— Start Document —

# Texas Cosmetologist Violations

Texas has a system for [searching for license violations](https://www.tdlr.texas.gov/cimsfo/fosearch.asp). You're going to search for cosmetologists!

## Setup: Import what you'll need to scrape the page

We'll be using Selenium for this, *not* BeautifulSoup and requests.

In [1]:
import pandas as pd
from selenium import webdriver
from selenium.webdriver.common.keys import Keys
from selenium.webdriver.support.ui import Select
from selenium.webdriver.support.ui import WebDriverWait
driver = webdriver.Chrome()

## Starting your search

Starting from [here](https://www.tdlr.texas.gov/cimsfo/fosearch.asp), search for cosmetologist violations for people with the last name **Nguyen**.

In [2]:
driver.get('https://www.tdlr.texas.gov/cimsfo/fosearch.asp')

In [3]:
# search field is called 'pht_lnm'
lastname = driver.find_element_by_name('pht_lnm')
lastname.send_keys('nguyen')

In [4]:
# dropdown is called 'pht_status'
profession = Select(driver.find_element_by_name('pht_status'))
profession.select_by_visible_text('Cosmetologists')

In [5]:
# click button via xpath
button = driver.find_element_by_xpath('//*[@id="dat-menu"]/div/div[2]/div/div/section/div/div/table/tbody/tr/td/form/table/tbody/tr[18]/td/input[1]')
driver.execute_script("arguments[0].scrollIntoView(true)", button)

— End Document —
— Start Data provided —

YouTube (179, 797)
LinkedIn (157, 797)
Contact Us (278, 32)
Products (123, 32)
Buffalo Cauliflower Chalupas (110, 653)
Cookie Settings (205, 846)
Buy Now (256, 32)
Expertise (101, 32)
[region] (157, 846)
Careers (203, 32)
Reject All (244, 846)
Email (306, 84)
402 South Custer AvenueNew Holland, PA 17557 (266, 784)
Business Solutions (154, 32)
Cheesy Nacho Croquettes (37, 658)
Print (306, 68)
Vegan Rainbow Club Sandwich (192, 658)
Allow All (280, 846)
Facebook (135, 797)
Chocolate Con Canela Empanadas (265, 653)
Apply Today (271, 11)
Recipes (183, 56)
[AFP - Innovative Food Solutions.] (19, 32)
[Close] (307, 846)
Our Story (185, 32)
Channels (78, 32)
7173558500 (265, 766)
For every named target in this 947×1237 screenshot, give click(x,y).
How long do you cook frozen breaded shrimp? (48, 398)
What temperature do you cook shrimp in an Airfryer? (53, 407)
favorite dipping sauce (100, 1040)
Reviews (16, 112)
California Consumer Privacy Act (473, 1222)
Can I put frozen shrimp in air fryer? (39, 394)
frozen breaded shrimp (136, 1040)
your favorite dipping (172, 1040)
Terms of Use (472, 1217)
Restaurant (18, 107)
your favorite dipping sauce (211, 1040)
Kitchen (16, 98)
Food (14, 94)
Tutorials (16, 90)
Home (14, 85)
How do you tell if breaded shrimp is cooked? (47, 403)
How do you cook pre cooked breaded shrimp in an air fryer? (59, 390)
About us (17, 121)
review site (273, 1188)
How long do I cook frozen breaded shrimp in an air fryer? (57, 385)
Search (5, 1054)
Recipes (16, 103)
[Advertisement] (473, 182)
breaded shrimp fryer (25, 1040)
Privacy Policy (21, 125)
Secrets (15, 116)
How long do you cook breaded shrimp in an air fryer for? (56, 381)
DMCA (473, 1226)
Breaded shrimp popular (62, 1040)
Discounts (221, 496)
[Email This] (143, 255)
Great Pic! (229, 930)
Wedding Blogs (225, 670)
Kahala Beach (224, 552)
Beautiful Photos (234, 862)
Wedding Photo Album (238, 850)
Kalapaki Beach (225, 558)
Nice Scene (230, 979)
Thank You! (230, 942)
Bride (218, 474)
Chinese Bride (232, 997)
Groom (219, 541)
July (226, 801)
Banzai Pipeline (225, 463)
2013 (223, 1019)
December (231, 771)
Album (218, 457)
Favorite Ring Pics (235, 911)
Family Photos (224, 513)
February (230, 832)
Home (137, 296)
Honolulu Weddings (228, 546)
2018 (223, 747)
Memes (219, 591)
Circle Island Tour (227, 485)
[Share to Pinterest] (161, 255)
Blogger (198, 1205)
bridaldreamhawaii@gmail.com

— End Data provided —

Reproduce the part of the Texas cosmetologist violations text above that begins with the words "## Starting your" and ends after the words "driver.get('https://www.tdlr.texas.gov/cimsfo/fosearch.asp')".

## Starting your search

Starting from [here](https://www.tdlr.texas.gov/cimsfo/fosearch.asp), search for cosmetologist violations for people with the last name **Nguyen**.

In [2]:
driver.get('https://www.tdlr.texas.gov/cimsfo/fosearch.asp')